Hello, my name is Amy, and I’m a tortured artist.
Or am I?
There’s a problem with the “tortured artist” cliché in popular culture. It’s everywhere. It creates this community of “I’m crazy, but I’m not the only one.” Which is nice. But it’s also an indisputable excuse to continue on with unhealthy habits and relationships. Sometimes it’s hard to determine what parts of me are my artistic quirks, what parts of me are my personality irrelevant to creativity, and what parts of me are character flaws I need to battle. And the “tortured artist” can mesh all of those into one clump and escalate the necessity for madness.
Nowadays, this need to be weird, to own up to quirks or faults, to accept them because I was “born this way” or have self esteem or am genuine (all important concepts) seems to have created this competition to be crazier, louder, even bitchier, with no accountability or ownership of legitimate need for growth and change. Either it’s all accepted as a part of the personality, or it’s all blamed on past sufferings.
In Ted Dekker’s book “Outlaw,” the angel Shaka says, “The insane secretly crave suffering. It gives them an identity, however absurd.” And it seems like that’s the idea of the tortured artist, that my problems are my identity. But that’s not truth. I am not my sin, my flesh, my past, or even my quirks.
Oh, I’m a little mad. But I don’t want to succumb to what I should not. I want to learn and grow and not be held captive to the artistic stereotype. An easy one for me to bring up, because I am already so not this way, is punctuality and reliability (or lack thereof.) The stereotype of creatives is that they’ll show up when they show up, have no regard for others’ time, and are not reliable for their commitments. And it drives me crazy!!!! Because I’m not naturally that way. But other problems are more difficult for me to bring up, specifically because I am prone to those quirks – or even faults.
On the flip side, I think there is some truth to the idea of the tortured artist. Artists in general possess (or are possessed by) quirks, vices, elusive behaviors, simultaneously inflated and self-destructive egos, and temperamental tendencies. To name a few.
It’s a paradox, difficult to grasp both sides at once. In a Huffington Post article on the legitimacy of the tortured artist idea, Christopher Zara says, “In speaking publicly about tortured artists, I’ve been accused of suggesting that drug addicts are better off high and the mentally ill should not seek help, if only because such impediments, by my estimation, help them produce better art….So why, then, are so many artists still turned off by the tortured-artist concept? For some, I suspect, it simply hits too close to home. Consider the wedge it creates between two fundamental desires: the desire to be happy versus the desire to produce great art. The stereotype of the tortured artist as a long-suffering creative genius suggests that those two states are mutually exclusive — and that’s an unsettling thought for anyone who practices a creative craft.”

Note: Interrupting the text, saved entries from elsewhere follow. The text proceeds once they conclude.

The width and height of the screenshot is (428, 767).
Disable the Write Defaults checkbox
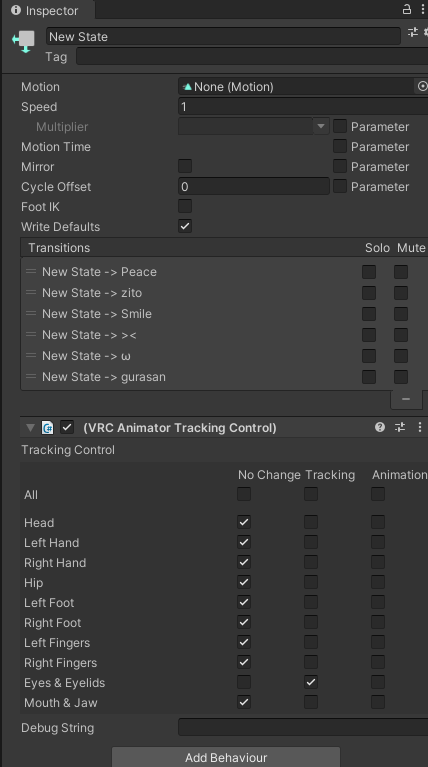tap(185, 226)
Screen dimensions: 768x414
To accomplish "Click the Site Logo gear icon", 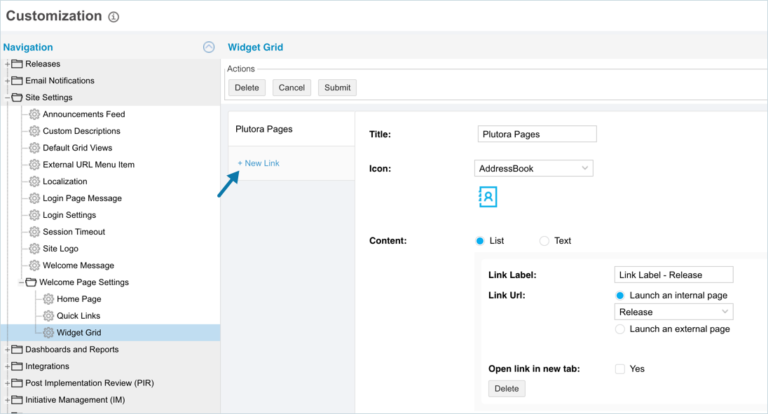I will (34, 248).
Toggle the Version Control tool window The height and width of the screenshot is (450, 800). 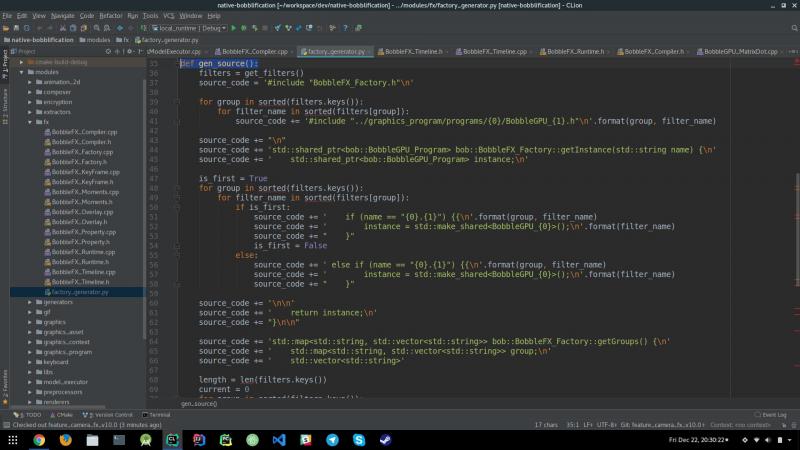click(109, 414)
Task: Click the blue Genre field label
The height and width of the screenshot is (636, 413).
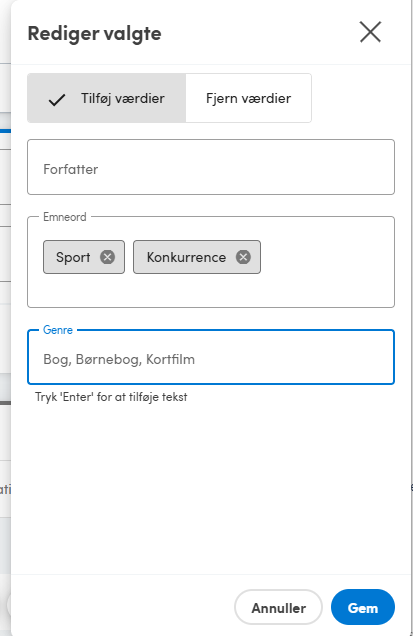Action: coord(58,330)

And this is the dilemma I have now. Who am I really, and what is the imposter inside of me to let go of?
What About You?
Any other creatives have this feeling? What do you think of the Tortured Artist? To what extent is it actuality and to what extent do we perpetuate the needless cycle?
Just for fun:
Wiki-How’s “How to Act Like a Tortured Artist” – for anyone still learning 🙂
This is part 1 of the Tortured Artist Series: you can also check out Difficult to Love and A Christian Artist’s Dilemma.
5 thoughts on “The Tortured Artist Mythology: Identity Crisis”

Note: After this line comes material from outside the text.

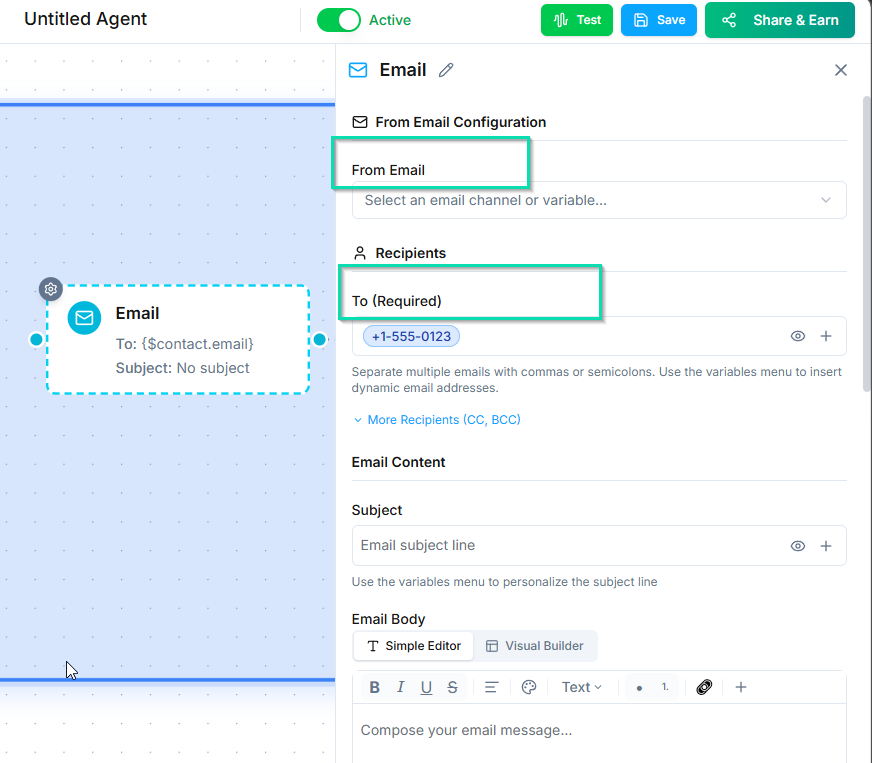Open the color palette picker in toolbar

[529, 687]
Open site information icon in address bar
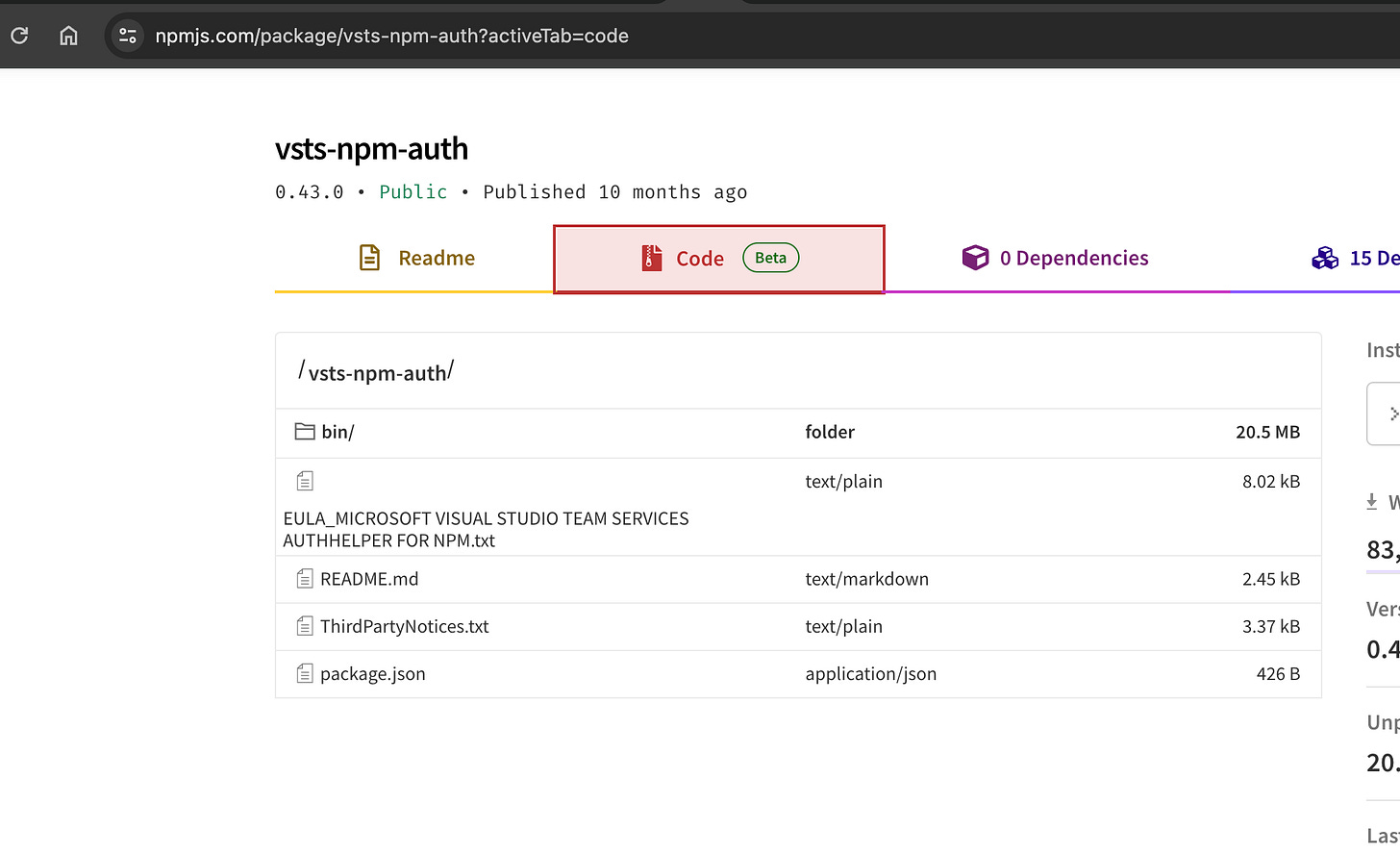 [126, 36]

This is such a good reminder! Very blessed by this post today 🙂 It reminds me of a book called, “Unlocking the Heart of the Artist,” which I have yet to finish 😉
Haha of course. And interesting, I’ll have to check that book out. Is that the one from a karitos speaker?
It talks about the life of a starving artist and how to free oneself from it. I am interested to learn more! I am curious if you know of any difference(s) between a tortured artist and a starving artist?

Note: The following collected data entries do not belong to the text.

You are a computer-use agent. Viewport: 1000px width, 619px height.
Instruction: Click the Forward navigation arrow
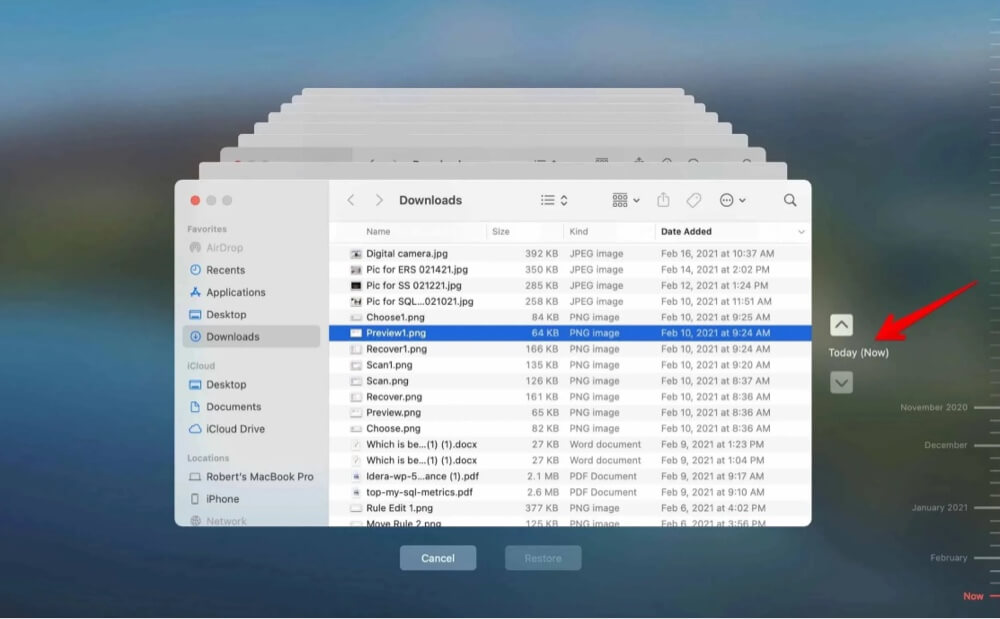tap(379, 200)
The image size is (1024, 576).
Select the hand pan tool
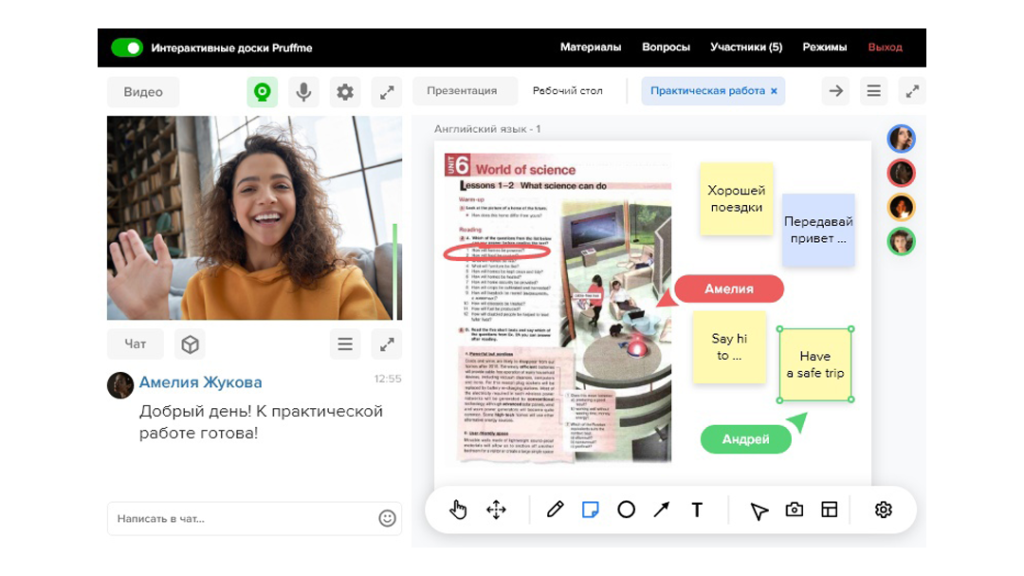tap(458, 510)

I think, as far as I’ve understood it, starving artist is about the financial stress of living day-to-day with no stable income. And then leads into from that emotional stress and other such symptoms. Whereas I think tortured artist is about the depression, addictions, antisocial, psychotic, etc. behavior that an artist is predisposed to (stereotypically or statistically speaking, not necessarily a rule) having that then is expressed thru artistic means. Like artist -> problems = starving artist. Whereas problems ->artist = tortured artist. From my idea of that anyhow when I hear those terms. How does he refer to a starving artist though? What’s his definition, and what does he talk about for freeing yourself from it?